O QUE FAZER: Reproduza, sem qualquer alteração, as linhas dos registros a seguir. Comece na linha que contém "Given: Open the Schedule Type dropdown" e termine depois da que contém "Looking at the screenshot, I should pos(141,23).", com as duas incluídas.

____ MATERIAL FORNECIDO

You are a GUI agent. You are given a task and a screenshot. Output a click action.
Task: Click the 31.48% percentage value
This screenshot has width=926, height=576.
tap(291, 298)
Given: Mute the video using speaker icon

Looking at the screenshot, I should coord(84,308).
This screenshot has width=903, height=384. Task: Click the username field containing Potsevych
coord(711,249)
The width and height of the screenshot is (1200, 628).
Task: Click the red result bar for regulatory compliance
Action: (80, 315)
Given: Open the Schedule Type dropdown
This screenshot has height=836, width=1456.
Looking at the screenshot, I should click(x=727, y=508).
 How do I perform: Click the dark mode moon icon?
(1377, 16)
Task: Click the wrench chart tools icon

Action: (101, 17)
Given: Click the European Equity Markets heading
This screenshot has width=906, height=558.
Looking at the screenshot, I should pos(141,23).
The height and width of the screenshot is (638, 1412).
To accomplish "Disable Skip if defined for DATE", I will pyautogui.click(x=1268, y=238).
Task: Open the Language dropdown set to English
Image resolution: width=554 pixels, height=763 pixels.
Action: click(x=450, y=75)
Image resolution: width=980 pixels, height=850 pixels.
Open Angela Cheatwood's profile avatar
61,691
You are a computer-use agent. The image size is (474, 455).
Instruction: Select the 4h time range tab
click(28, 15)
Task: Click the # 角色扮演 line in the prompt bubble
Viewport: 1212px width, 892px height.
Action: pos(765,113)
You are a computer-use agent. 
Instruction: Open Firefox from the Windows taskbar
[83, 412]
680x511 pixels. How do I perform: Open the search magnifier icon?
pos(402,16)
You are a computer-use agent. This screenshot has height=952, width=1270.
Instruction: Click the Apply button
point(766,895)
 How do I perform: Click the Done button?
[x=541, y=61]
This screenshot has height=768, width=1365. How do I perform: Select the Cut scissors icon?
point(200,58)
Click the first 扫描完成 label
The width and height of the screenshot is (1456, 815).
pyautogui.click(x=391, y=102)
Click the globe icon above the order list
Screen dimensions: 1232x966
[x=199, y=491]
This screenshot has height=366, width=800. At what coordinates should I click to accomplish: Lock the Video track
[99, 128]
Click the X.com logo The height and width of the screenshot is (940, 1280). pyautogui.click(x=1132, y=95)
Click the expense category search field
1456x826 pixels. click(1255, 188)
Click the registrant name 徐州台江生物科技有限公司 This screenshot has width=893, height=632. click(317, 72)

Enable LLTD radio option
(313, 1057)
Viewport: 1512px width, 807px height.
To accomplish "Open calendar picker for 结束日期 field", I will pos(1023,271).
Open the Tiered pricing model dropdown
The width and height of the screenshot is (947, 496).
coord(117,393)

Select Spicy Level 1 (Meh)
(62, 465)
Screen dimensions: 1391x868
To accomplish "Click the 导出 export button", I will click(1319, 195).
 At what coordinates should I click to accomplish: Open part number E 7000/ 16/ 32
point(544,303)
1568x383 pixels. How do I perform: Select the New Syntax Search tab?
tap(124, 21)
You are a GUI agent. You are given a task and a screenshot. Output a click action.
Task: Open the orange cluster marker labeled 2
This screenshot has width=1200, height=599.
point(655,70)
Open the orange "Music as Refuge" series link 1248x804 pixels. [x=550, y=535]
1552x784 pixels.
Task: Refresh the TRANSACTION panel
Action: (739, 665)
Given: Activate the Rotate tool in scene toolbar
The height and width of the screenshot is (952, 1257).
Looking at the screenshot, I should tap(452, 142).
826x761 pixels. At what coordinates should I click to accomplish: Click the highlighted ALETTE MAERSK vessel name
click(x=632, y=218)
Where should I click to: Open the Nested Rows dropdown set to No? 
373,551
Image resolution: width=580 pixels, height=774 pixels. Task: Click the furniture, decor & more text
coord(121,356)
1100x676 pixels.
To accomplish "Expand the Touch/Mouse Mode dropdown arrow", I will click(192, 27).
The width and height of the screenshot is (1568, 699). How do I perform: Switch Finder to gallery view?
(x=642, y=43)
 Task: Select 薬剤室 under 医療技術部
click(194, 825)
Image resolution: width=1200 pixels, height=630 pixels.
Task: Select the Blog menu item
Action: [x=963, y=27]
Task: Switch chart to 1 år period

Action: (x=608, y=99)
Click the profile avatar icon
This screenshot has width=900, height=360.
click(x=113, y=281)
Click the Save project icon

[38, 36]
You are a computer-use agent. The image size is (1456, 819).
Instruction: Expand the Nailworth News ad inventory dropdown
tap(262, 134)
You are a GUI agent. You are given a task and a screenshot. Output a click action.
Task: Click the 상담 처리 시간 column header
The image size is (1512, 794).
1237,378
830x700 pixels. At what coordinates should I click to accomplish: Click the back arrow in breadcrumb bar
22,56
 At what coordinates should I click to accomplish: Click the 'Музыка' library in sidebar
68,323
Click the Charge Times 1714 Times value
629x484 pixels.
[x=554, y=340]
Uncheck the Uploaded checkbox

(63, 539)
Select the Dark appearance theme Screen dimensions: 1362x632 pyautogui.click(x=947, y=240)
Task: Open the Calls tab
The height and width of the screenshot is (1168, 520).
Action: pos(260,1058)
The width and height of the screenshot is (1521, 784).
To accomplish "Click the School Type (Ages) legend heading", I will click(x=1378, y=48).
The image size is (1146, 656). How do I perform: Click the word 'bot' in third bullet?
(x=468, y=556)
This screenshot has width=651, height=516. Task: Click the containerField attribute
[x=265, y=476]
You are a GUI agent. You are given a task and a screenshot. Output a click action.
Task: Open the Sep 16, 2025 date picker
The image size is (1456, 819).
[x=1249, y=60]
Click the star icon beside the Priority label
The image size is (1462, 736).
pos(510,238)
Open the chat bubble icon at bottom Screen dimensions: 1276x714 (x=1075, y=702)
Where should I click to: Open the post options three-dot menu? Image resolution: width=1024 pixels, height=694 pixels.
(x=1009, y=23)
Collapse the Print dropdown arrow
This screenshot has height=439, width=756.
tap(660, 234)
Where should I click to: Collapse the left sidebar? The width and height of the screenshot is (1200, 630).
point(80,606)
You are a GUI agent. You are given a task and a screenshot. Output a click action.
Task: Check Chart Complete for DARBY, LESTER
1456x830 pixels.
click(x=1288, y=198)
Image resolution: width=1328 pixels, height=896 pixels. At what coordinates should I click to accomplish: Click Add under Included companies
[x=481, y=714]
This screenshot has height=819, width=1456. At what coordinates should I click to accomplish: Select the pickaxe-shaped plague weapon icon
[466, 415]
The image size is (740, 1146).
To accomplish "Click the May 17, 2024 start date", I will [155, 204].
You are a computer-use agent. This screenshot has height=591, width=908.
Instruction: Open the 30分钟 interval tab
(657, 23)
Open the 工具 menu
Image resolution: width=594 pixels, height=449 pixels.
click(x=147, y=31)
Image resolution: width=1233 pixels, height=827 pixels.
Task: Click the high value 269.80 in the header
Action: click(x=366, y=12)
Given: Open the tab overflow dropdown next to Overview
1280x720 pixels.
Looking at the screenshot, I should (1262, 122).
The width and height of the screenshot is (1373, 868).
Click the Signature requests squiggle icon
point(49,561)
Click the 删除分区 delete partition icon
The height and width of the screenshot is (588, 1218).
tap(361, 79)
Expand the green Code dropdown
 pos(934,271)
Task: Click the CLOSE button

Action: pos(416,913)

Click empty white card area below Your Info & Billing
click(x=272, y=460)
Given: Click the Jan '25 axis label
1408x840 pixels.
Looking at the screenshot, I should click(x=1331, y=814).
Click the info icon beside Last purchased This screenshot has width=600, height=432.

________

RESOLUÇÃO PROPOSTA:
Given: Open the Schedule Type dropdown
This screenshot has height=836, width=1456.
Looking at the screenshot, I should click(x=727, y=508).
 How do I perform: Click the dark mode moon icon?
(1377, 16)
Task: Click the wrench chart tools icon

Action: (101, 17)
Given: Click the European Equity Markets heading
This screenshot has width=906, height=558.
Looking at the screenshot, I should pos(141,23).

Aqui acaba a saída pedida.